Self-Care: Honoring Your Health and Wellbeing During this Challenging Time

In the past few months, the world has been altered in ways we couldn't have imagined by COVID-19. We recognize that members of our community, both in Providence and across the world, continue to need support. While COVID-19 continues to shape our daily lives, our community, especially our Black/African American community members in the US, are being further impacted by recent acts of racism and violence, the most recent in a legacy of structural racism. 

The Student Support Services team remains committed to helping students through these difficult and vulnerable times.  However, we know that self-care is all the more important as well. 

None of us is very good at managing extended periods of isolation, social separation or drastic changes in routine. Most of us have had little in our lives to help us prepare for or develop skills at managing situations such as this.
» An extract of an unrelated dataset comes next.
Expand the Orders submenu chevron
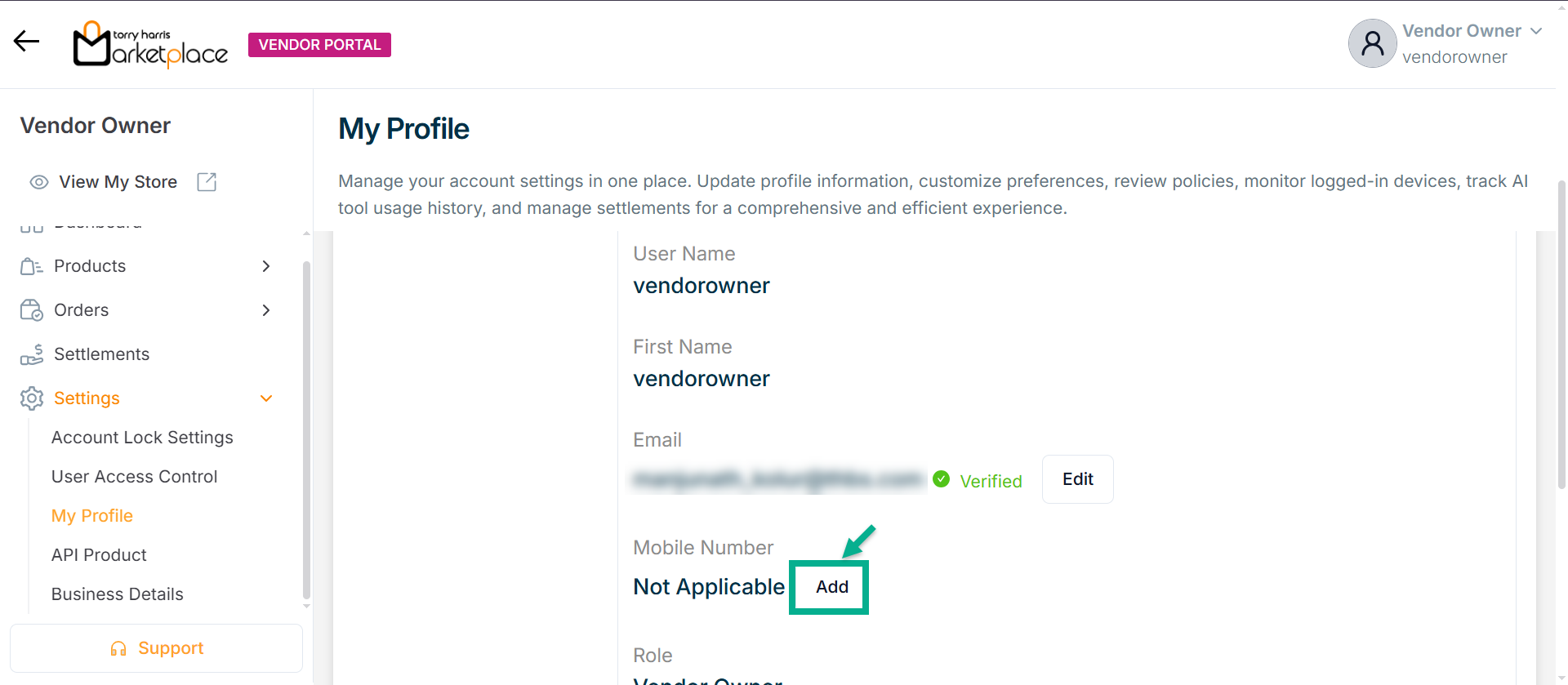1568x685 pixels. (265, 310)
We know that in very basic ways, our emotions, our mood and even our subjective sense of who we are, are very much connected to our social and relational communities and contexts.
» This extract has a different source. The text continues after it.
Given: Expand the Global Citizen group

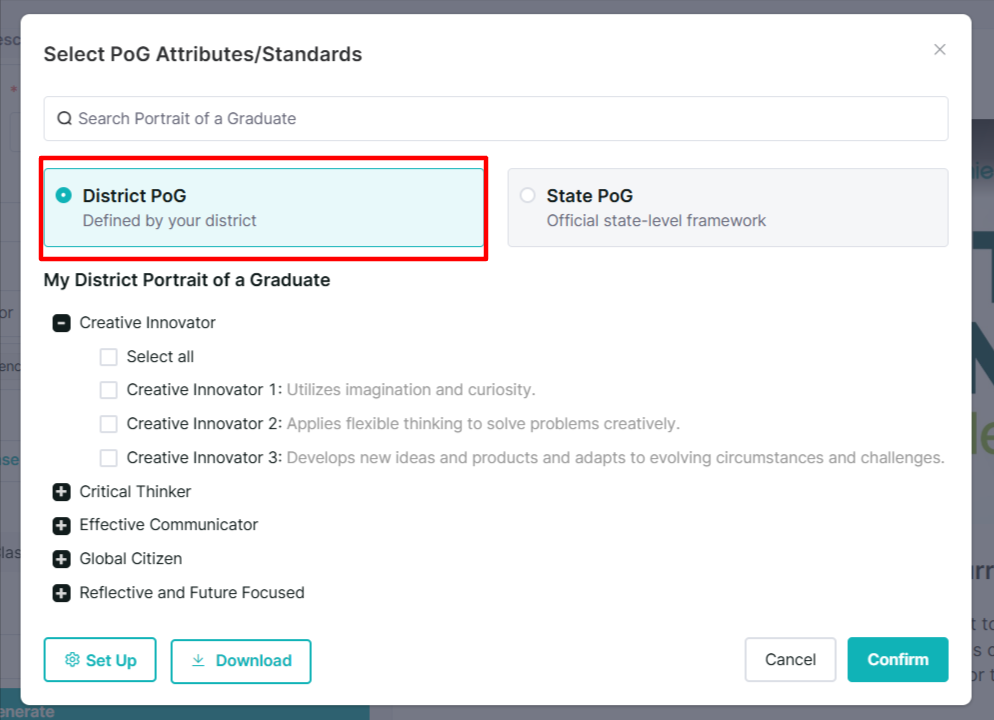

In addition, we recognize that both present circumstances and a long history of systemic racism and violence, especially anti-Black racism, are effecting many in our community and that this trauma has both short and long term impacts. 

With these factors in mind, we would like to offer some thoughts and considerations should you be struggling during this period.

  1. Resist the impulse to criticize yourself for any struggles you may be having in dealing with these difficult times. We all deserve and have a right to being treated with dignity, respect and equity. We are all human and we have a need to be connected to others in order to feel most ourselves. 
  2. Maintain connections with people you care about by phone or video chats. Consider scheduling regular Zoom gatherings with friends, a virtual study group or a "library" space to study together in this way. For those wishing to engage in direct action, connecting with others around this can be empowering. It is equally important to have times to decompress, times to process and reflect, and times to act.
  3. Reach out to others you think might be struggling, even if you don’t know them very well. Consult with Student Support Services if you feel we can help.
  4. Maintain adequate structure in your life as much as possible. Create alternative structures to address the unique circumstances you are dealing with. We are all “held” in place by the rituals and routines we maintain.
  5. Stick to a consistent sleep/wake routine.
  6. Avoid activities that break your structure such as binge streaming media or video games or allowing yourself to get lost in chasing down the latest news. If you find yourself stuck in these activities, stop and reset your structure. If you do intentionally choose to engage in these activities, set a timer.
  7. Nourish your body and your brain with healthy, regular meals, avoiding junk food as much as possible.
  8. Find ways to maintain regular exercise (walking outside is still okay).
  9. Minimize or eliminate the use of alcohol (a depressant) and/or other substances.
  10. When seeking information, look for factual, reliable, accurate sources. Limit your exposure to unhelpful social media as much as possible.
  11. Give yourself space to focus on studies, learn new things, take an online yoga/exercise class, engage in meditation or breathing exercises, create art, listen to or play music, or read a book for fun. Don’t be afraid of periods of boredom.
  12. Take multiple daily breaks from all screens.
  13. If you have been in psychotherapy while in Providence, ask your therapist about options for online care during this crisis.
  14. Reach out to various Brown resources even if you are currently off campus, such as CAPS/SEAS/Academic Deans/Identity Centers/BWell/Chaplains Office.
  15. Reach out to your dean at Student Support Services.  To schedule a Zoom or phone appointment please call 401-863-3145 between 8:30 am-5:00 pm EDT M-F. You can also send an email to your dean or to [email protected].
  16. And last but not least, be kind to yourself. In the face of all of this disruption, we can only do the best we can do at any given time, which of course will vary depending on all the other things we are managing.